Showing posts with label Larissa Shmailo novels. Show all posts
Showing posts with label Larissa Shmailo novels. Show all posts

Sunday, February 02, 2020

SLY BANG REVIEWED IN INTO THE VOID


Read Charles Rammelkamp's review of Sly Bang, which appears in the current issue of edgy print journal Into the Void.

Sly Bang by Larissa Shmailo
Reviewed by Charles Rammelkamp

“Sly Bang”
Novel
Spuyten Duyvil, 2019
$18.00, 198 pages
ISBN: 978-1-947980-98-3

Larissa Shmailo’s novel feels like a mash-up of William Burroughs’s paranoid mind-control fantasies and the kaleidoscopic space fantasies of superhero comic books. Indeed, the “sly bang” in the title alludes to the plot to destroy the universe by the – mad scientist? sui generis bad guy? – Prince Eugene (Genya) Ouspensky that the protagonist, Nora (as in Ibsen’s Doll House), aka, Larissa Ekaterina Anastasia Nikolayenvna Romanova, is determined to thwart. But this is not a traditional what-happens-next narrative, though by the end it does “feel” like a resolution has been reached.

But people die and come back to life all over the place, so who can tell, and we are often treated to flashbacks to World War II era concentration camps and Soviet gulags. Ouspensky pursues Nora/Larissa through the whole strange space-time warp of this science-ficitiony world. Ouspensky can read Nora’s mind, trying to control her. But “Larissa artfully dodges sex with Ouspensky by role-playing Anna and Vronsky, Lara and Zhivago, and he enjoys this.” Nora is an FBI agent (not necessarily a good thing, more sinister than salubrious) with telepathic, comic book superhero powers of her own.

Speaking of “sly,” Shmailo often makes these amusing, satirical references to the cornerstones of western civilization, from Heidegger and Nietzsche and Tolstoy to John Lennon and Patti Smith. “Hillary Clinton lay on the table wriggling, bound and gagged.” Johnny Depp provides occasional voiceover.

Shmailo uses a variety of literary forms in the construction of her novel. The book opens up, stage drama-like, with stage direction and setting and off-stage voices, as we encounter Nora masturbating on a leather couch.  As in a play, the dialogue is written:

MICHAEL:  Hey there!

NORA: Hello, Michael, are there walls between us, buildings, I hope?

MICHAEL: Yes, and I’ve triple-locked the door and bound my feet…

The writing then moves to a more conventional style of an omniscient narrator voice moving the story along. But don’t get used to any particular style! Shmailo seems to be having fun subverting readers’ expectations.

For just as easily, Shmailo will burst out into poetry, including sublime lyrics like HOW MY FAMILY SURVIVED THE CAMPS, Nora’s poem.

            Was micht nicht umbringt, macht mich starker:
            What does not kill me makes me stronger.

INFORMATION SHOWN:
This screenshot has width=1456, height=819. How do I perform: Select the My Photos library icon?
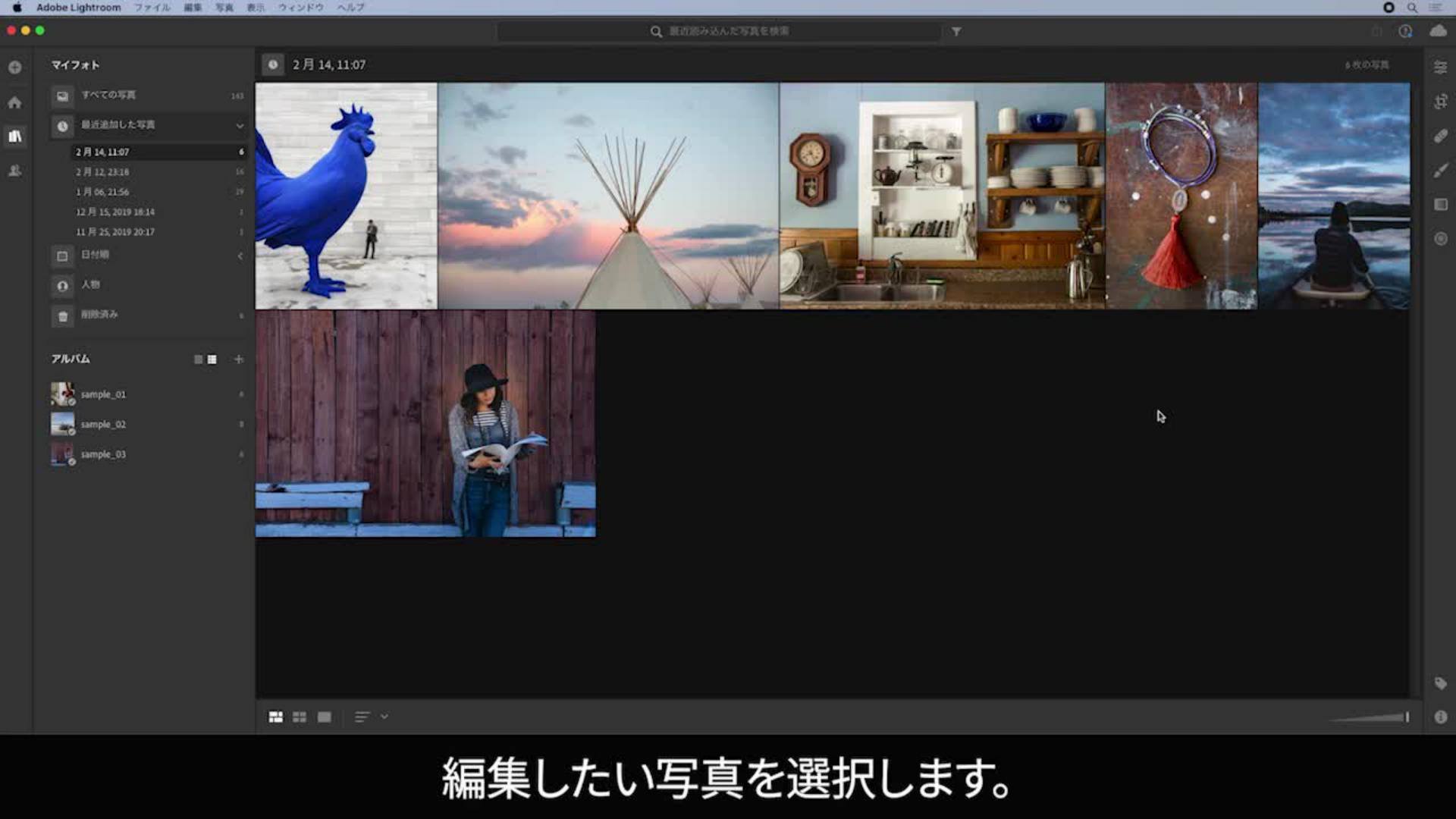14,136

EXERCISE DETAILS:
In the review of Sly Bang, which press published the novel?

RESPONSE:
Spuyten Duyvil